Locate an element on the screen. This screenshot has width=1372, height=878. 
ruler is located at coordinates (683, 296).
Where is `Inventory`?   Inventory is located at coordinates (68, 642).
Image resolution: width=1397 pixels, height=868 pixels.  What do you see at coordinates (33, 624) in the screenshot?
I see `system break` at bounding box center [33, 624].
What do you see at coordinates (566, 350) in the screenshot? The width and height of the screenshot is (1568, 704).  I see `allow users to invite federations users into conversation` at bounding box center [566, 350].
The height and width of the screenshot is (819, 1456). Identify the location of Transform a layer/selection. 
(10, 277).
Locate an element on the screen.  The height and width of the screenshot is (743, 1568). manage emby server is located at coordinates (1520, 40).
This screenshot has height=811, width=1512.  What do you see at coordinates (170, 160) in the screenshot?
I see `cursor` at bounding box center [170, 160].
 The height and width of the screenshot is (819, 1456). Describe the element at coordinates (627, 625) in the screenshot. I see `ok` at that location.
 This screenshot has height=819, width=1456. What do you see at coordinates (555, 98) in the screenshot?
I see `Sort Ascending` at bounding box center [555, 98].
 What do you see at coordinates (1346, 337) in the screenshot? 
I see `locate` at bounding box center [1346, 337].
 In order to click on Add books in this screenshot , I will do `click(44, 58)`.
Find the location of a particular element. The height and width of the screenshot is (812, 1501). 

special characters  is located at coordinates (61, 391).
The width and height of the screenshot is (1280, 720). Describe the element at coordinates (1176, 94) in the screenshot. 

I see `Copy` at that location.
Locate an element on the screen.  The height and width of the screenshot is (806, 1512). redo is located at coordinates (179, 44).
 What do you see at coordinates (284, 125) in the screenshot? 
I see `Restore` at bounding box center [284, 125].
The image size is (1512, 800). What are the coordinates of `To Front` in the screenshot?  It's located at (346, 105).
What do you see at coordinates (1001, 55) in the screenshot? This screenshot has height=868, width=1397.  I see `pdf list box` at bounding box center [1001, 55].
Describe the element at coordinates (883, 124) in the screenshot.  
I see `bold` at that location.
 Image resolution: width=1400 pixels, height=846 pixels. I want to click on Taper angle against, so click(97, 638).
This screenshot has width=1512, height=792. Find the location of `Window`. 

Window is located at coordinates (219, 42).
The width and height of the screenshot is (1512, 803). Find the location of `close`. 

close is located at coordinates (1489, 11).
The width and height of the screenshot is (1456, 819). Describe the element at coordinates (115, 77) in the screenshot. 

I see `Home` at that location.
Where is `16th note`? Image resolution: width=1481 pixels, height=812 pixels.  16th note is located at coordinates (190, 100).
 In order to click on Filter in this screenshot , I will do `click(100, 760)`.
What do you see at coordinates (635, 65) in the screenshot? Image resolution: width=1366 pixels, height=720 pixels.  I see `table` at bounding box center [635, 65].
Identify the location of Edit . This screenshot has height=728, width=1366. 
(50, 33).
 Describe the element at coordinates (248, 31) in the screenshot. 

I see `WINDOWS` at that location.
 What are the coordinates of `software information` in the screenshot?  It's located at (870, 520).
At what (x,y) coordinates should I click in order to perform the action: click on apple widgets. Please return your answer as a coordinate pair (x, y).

====

Task objective: Reproduce every one of the records above word for word, keeping each line as it appears.

Response below:
Locate an element on the screen. This screenshot has width=1372, height=878. 
ruler is located at coordinates (683, 296).
Where is `Inventory`?   Inventory is located at coordinates (68, 642).
Image resolution: width=1397 pixels, height=868 pixels.  What do you see at coordinates (33, 624) in the screenshot?
I see `system break` at bounding box center [33, 624].
What do you see at coordinates (566, 350) in the screenshot? The width and height of the screenshot is (1568, 704).  I see `allow users to invite federations users into conversation` at bounding box center [566, 350].
The height and width of the screenshot is (819, 1456). Identify the location of Transform a layer/selection. 
(10, 277).
Locate an element on the screen.  The height and width of the screenshot is (743, 1568). manage emby server is located at coordinates (1520, 40).
This screenshot has height=811, width=1512.  What do you see at coordinates (170, 160) in the screenshot?
I see `cursor` at bounding box center [170, 160].
 The height and width of the screenshot is (819, 1456). Describe the element at coordinates (627, 625) in the screenshot. I see `ok` at that location.
 This screenshot has height=819, width=1456. What do you see at coordinates (555, 98) in the screenshot?
I see `Sort Ascending` at bounding box center [555, 98].
 What do you see at coordinates (1346, 337) in the screenshot? 
I see `locate` at bounding box center [1346, 337].
 In order to click on Add books in this screenshot , I will do `click(44, 58)`.
Find the location of a particular element. The height and width of the screenshot is (812, 1501). 

special characters  is located at coordinates (61, 391).
The width and height of the screenshot is (1280, 720). Describe the element at coordinates (1176, 94) in the screenshot. 

I see `Copy` at that location.
Locate an element on the screen.  The height and width of the screenshot is (806, 1512). redo is located at coordinates (179, 44).
 What do you see at coordinates (284, 125) in the screenshot? 
I see `Restore` at bounding box center [284, 125].
The image size is (1512, 800). What are the coordinates of `To Front` in the screenshot?  It's located at (346, 105).
What do you see at coordinates (1001, 55) in the screenshot? This screenshot has height=868, width=1397.  I see `pdf list box` at bounding box center [1001, 55].
Describe the element at coordinates (883, 124) in the screenshot.  
I see `bold` at that location.
 Image resolution: width=1400 pixels, height=846 pixels. I want to click on Taper angle against, so click(97, 638).
This screenshot has width=1512, height=792. Find the location of `Window`. 

Window is located at coordinates (219, 42).
The width and height of the screenshot is (1512, 803). Find the location of `close`. 

close is located at coordinates (1489, 11).
The width and height of the screenshot is (1456, 819). Describe the element at coordinates (115, 77) in the screenshot. 

I see `Home` at that location.
Where is `16th note`? Image resolution: width=1481 pixels, height=812 pixels.  16th note is located at coordinates (190, 100).
 In order to click on Filter in this screenshot , I will do `click(100, 760)`.
What do you see at coordinates (635, 65) in the screenshot? Image resolution: width=1366 pixels, height=720 pixels.  I see `table` at bounding box center [635, 65].
Identify the location of Edit . This screenshot has height=728, width=1366. 
(50, 33).
 Describe the element at coordinates (248, 31) in the screenshot. 

I see `WINDOWS` at that location.
 What are the coordinates of `software information` in the screenshot?  It's located at (870, 520).
At what (x,y) coordinates should I click in order to perform the action: click on apple widgets. Please return your answer as a coordinate pair (x, y).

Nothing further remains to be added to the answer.